Records for locating words and elements:
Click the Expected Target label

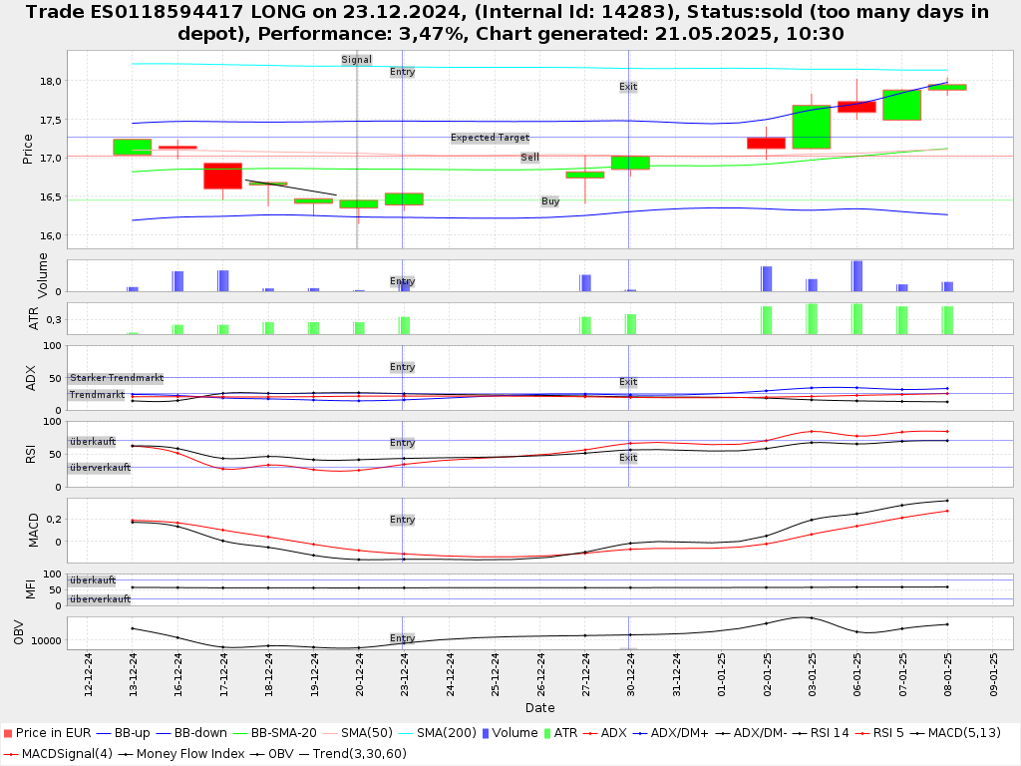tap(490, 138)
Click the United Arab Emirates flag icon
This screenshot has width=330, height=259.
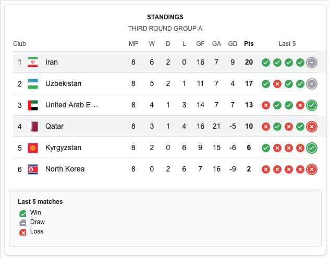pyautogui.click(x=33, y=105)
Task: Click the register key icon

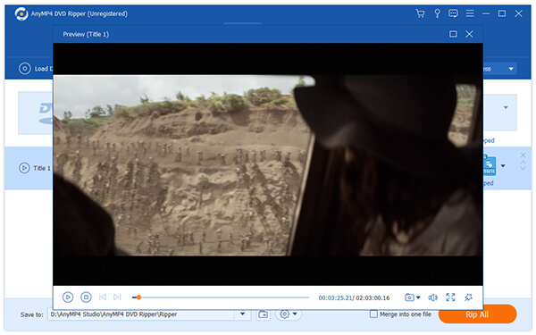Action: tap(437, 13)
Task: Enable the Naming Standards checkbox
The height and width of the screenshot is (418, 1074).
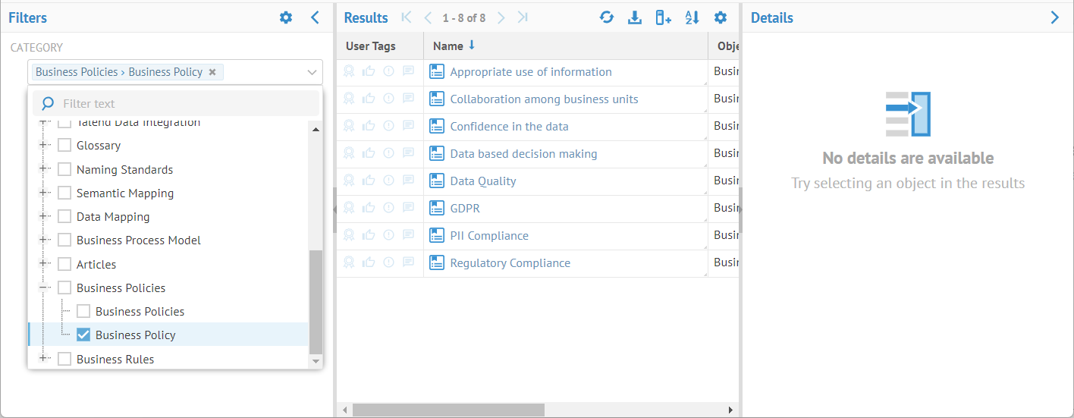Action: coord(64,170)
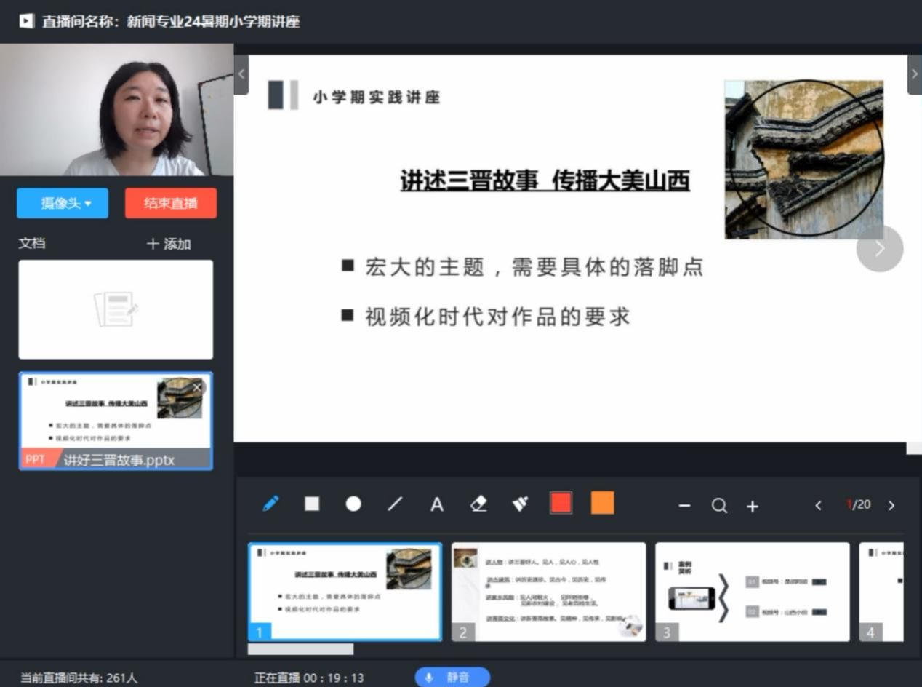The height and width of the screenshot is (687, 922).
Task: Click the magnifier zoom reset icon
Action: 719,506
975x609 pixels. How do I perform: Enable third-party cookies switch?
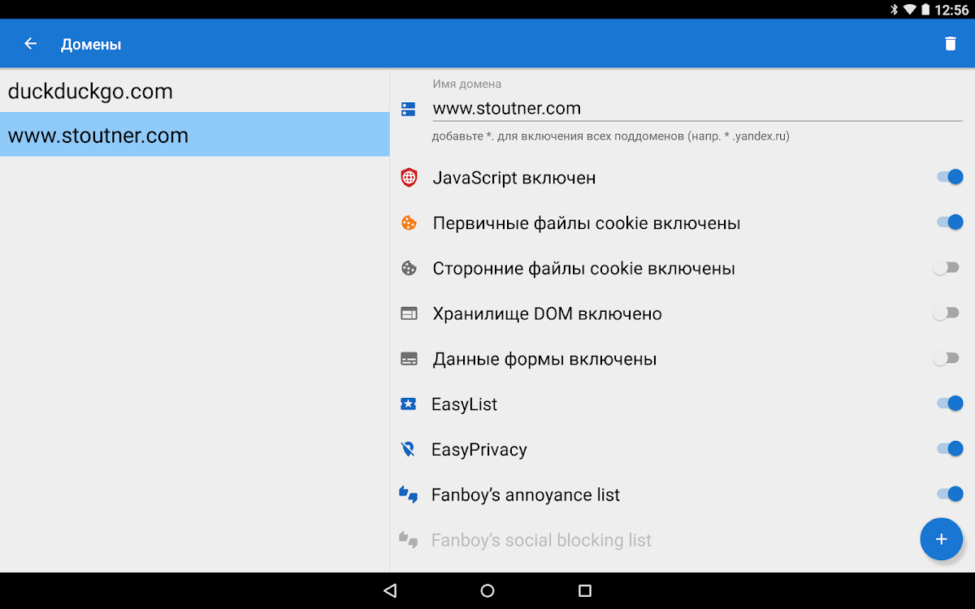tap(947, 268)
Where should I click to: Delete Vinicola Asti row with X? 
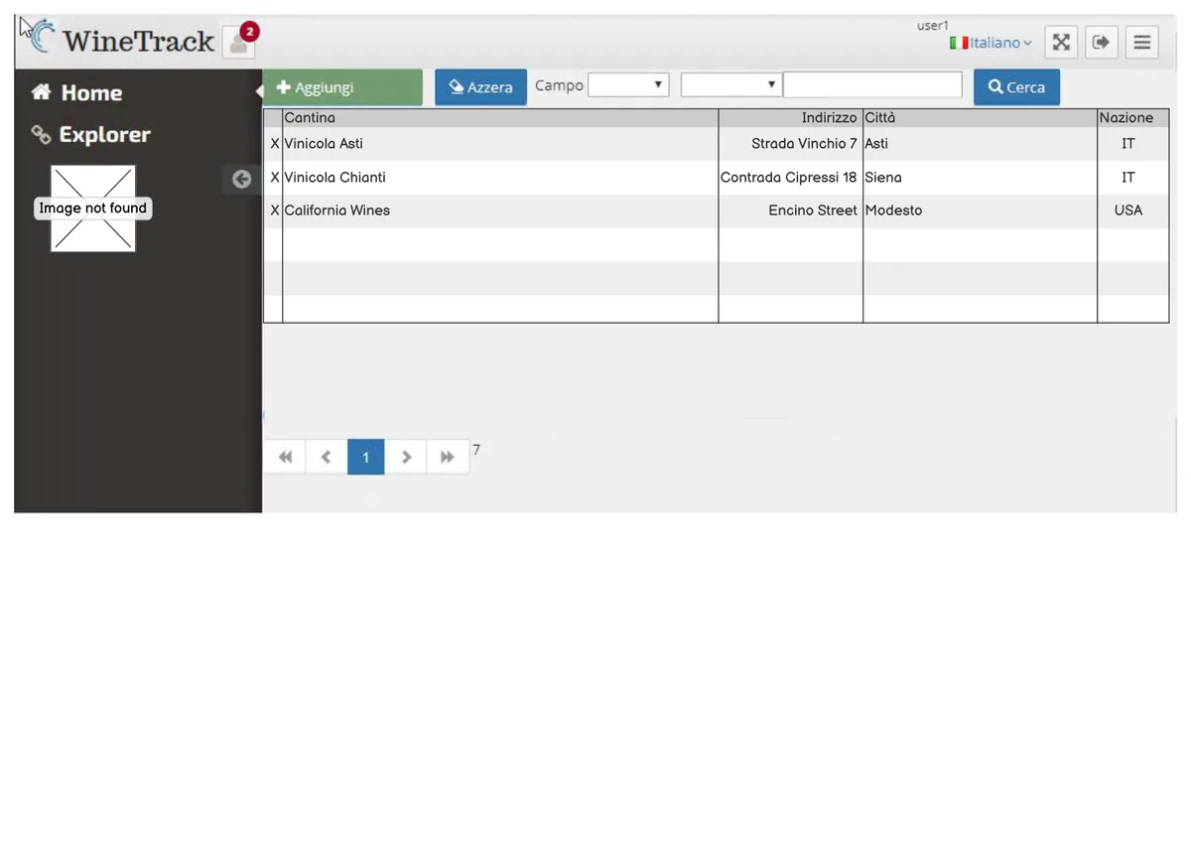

> Exercise brief
Can you copy the listing above word for word, leaving the pictures out?

> Response to the exercise
Click the Expected Target label

tap(490, 138)
Click the United Arab Emirates flag icon
This screenshot has width=330, height=259.
pyautogui.click(x=33, y=105)
Task: Click the register key icon

Action: tap(437, 13)
Task: Enable the Naming Standards checkbox
The height and width of the screenshot is (418, 1074).
Action: coord(64,170)
The height and width of the screenshot is (687, 922).
Task: Click the magnifier zoom reset icon
Action: 719,506
975x609 pixels. How do I perform: Enable third-party cookies switch?
tap(947, 268)
Where should I click to: Delete Vinicola Asti row with X? 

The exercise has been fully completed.